-- Study text --
[Start of Attachment]

Thus, many complex or practical problems can only be understood by pulling together insights and methodologies from a variety of disciplines. Those who forget this simple truth run the intellectual risk of tunnel vision and the social risk of irresponsible action.
Unity of Knowledge: It is of course impossible to become an expert in everything. But if we mistake disciplinary knowledge for wisdom; if we forget how much we don't know; if we forget how much we cannot know; if we don't set for ourselves, in principle at least, the ideal of the unity of knowledge; we lose something of great importance. By tenaciously attempting the impossible task of knowing everything, interdisciplinarians help us see the various components of human knowledge for what they are: pieces in a panoramic jigsaw puzzle.

[End of Attachment]

-- Data excerpts --
[Start of Attachment]

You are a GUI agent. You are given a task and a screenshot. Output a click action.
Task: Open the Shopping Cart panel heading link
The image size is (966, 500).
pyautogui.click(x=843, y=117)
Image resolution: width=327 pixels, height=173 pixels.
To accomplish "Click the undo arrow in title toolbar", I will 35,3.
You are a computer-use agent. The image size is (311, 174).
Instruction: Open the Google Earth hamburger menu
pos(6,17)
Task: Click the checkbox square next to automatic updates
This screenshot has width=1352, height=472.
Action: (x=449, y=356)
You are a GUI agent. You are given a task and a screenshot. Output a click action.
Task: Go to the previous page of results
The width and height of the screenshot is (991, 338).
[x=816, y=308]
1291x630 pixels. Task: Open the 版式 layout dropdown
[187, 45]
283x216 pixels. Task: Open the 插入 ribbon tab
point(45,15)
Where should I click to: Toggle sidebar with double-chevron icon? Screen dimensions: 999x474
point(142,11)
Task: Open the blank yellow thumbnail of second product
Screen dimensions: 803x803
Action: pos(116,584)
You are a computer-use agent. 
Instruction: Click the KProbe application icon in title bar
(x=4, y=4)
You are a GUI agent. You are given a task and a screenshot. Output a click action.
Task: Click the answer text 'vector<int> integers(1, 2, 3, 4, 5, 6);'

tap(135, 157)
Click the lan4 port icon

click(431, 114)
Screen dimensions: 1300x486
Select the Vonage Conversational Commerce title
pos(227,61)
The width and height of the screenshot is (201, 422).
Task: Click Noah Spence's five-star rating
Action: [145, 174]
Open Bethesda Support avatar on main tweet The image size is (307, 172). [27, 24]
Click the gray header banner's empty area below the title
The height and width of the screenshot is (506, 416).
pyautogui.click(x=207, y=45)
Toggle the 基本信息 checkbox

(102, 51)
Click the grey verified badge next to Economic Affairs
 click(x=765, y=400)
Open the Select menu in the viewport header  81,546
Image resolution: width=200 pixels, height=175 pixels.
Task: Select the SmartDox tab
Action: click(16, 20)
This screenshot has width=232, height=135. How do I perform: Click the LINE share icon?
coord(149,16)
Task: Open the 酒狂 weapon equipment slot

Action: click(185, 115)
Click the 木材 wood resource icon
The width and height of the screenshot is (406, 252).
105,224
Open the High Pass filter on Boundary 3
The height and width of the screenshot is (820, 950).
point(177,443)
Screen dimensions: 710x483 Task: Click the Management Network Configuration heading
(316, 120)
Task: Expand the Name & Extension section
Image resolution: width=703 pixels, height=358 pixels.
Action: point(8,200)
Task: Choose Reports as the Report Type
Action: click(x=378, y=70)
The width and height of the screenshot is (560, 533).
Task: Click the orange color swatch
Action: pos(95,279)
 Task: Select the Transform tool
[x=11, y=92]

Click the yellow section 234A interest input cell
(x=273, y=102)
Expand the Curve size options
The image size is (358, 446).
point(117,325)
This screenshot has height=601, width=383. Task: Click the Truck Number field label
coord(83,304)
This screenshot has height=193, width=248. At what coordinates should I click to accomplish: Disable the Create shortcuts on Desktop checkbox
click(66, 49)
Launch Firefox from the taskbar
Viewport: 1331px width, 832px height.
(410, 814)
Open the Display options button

[End of Attachment]

-- Check your understanding --
a. Answer these questions about the text on interdisciplinary knowledge:
(i) What two risks do those who forget the "simple truth" run?
(ii) What does the text say it is impossible to become?
(iii) What do interdisciplinarians help us see the components of human knowledge as?
b. Can you repeat word for word the part of the text on interdisciplinary knowledge starting with "Thus, many complex" and going on through "panoramic jigsaw puzzle."?

-- Activity answers --
a.
(i) The intellectual risk of tunnel vision and the social risk of irresponsible action.
(ii) An expert in everything.
(iii) Pieces in a panoramic jigsaw puzzle.

b.
Thus, many complex or practical problems can only be understood by pulling together insights and methodologies from a variety of disciplines. Those who forget this simple truth run the intellectual risk of tunnel vision and the social risk of irresponsible action.
Unity of Knowledge: It is of course impossible to become an expert in everything. But if we mistake disciplinary knowledge for wisdom; if we forget how much we don't know; if we forget how much we cannot know; if we don't set for ourselves, in principle at least, the ideal of the unity of knowledge; we lose something of great importance. By tenaciously attempting the impossible task of knowing everything, interdisciplinarians help us see the various components of human knowledge for what they are: pieces in a panoramic jigsaw puzzle.